Cicéron, De natura deorum, Livre III, 36
La religion rencontre de grandes difficultés de
conceptualisation et même, si on la restreint à ses formes en Europe, à de
vives critiques puisque le problème est d’actualité. Par exemple l’on dira que
la religion résout un problème sans l’avoir posé. Mais ce n’est pas la définir.
I. Définir la religion
En latin, religio
signifie le scrupule, la conscience. L’origine de ce mot est par contre
contestée.
Les
philosophes n’ont pas été les seuls à distinguer la religion de la
superstition, nos pères ont fait aussi cette distinction. En effet, ceux qui
priaient et offraient des sacrifices pendant des journées entières, pour que
leurs enfants leur survécussent (superstites
essent), ont été qualifiés de superstitieux, terme qui, plus tard, s’est
étendu plus généralement.
Ceux,
au contraire, qui s’occupaient avec soin de tout ce qui tient au culte des
dieux, et qui, pour ainsi dire, le relisent sans cesse, sont appelés religieux,
de religere.
Cicéron, De natura deorum, Livre II, 28
D’autres diront qu’au contraire religio signifie la relation. Le débat a
fait rage pendant tout le XXe siècle, montrant surtout que la première
étymologie est centrée sur soi alors que la seconde, au contraire, a établi son
regard vers l’autre, la divinité.
Mais, il importe peut-être moins de le savoir
que de comprendre que très tôt la religion s’oppose à la superstition. La religion, seule, signifie un rapport de l’homme à
la divinité, à un ordre supérieur, qui a priori n’a pas davantage de
détermination. Elle concernerait l’ordre du surnaturel, et là s’oppose à la science (voir IV). Mais le XVIIe
siècle la considérait pourtant en accord avec cette dernière, et le mot
« surnaturel » lui-même est récent, supposant scientifiquement un
ordre naturel de choses : nature, science et raison sont une chose pour la
pensée moderne — classique, — qui voit dans la pensée religieuse la réponse à
l’extraordinaire. Mais, encore une fois, celle-ci est davantage une explication
de l’ordinaire et non du mystère.
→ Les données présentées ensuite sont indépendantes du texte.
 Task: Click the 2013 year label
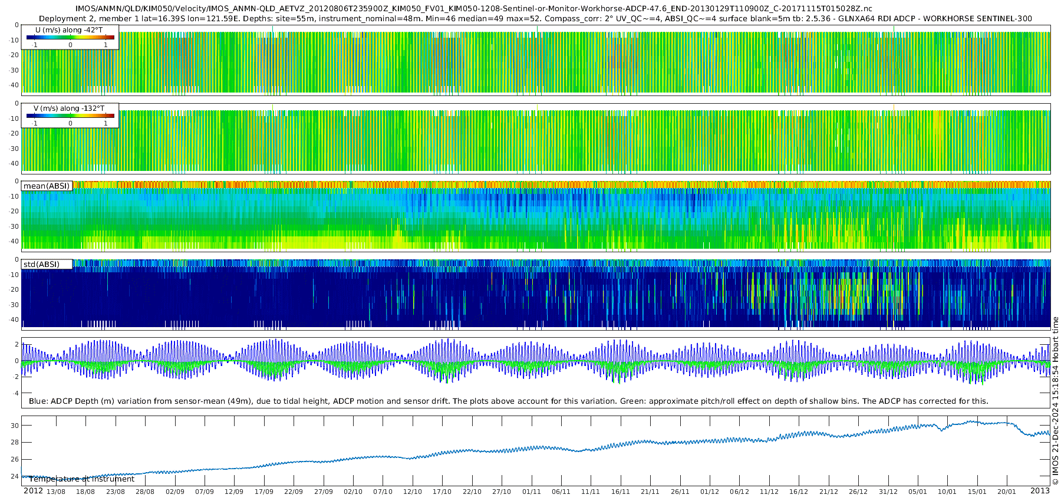(1040, 491)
Se définit-elle alors par la divinité ? Alors le Bouddhisme, athée,
ne sera pas une religion, qu’il faudrait plutôt voir par rapport à des êtres à
qui l’on peut avoir une relation langagière (prières et invocations, et avec
soi) et active (sacrifices et offrandes), ainsi que la distinction entre le
religieux et le profane,
c’est-à-dire un ordre de valeurs. On le voit, l’irréductible multitude rend l’analyse
malaisée tout en la rendant très désirable.
II. Quelques formes de
religions et leurs réflexions par l’Occident
Le monothéisme, au regard de toutes les
religions de l’homme, est de loin la règle. Il fut cependant vu par de nombreux
philosophes du XIXe siècle comme un aboutissement. Cette conception, liée à la
pensée que l’histoire se construit et suit, au-delà de la ligne du temps, un
certain progrès qualitatif ou intellectuel, est celle précisément de cette
époque, souvent négligeant l’étude plus profonde de mondes étrangers. Ainsi
parmi les monothéismes — Judaïsme, Christianisme, Islam — cette pensée voit le
Christianisme comme seul aboutissement, pour bien des raisons cependant, la
première de laquelle est le dogme de l’incarnation, où l’esprit et le corps, le
général et le particulier, se sont rencontrés.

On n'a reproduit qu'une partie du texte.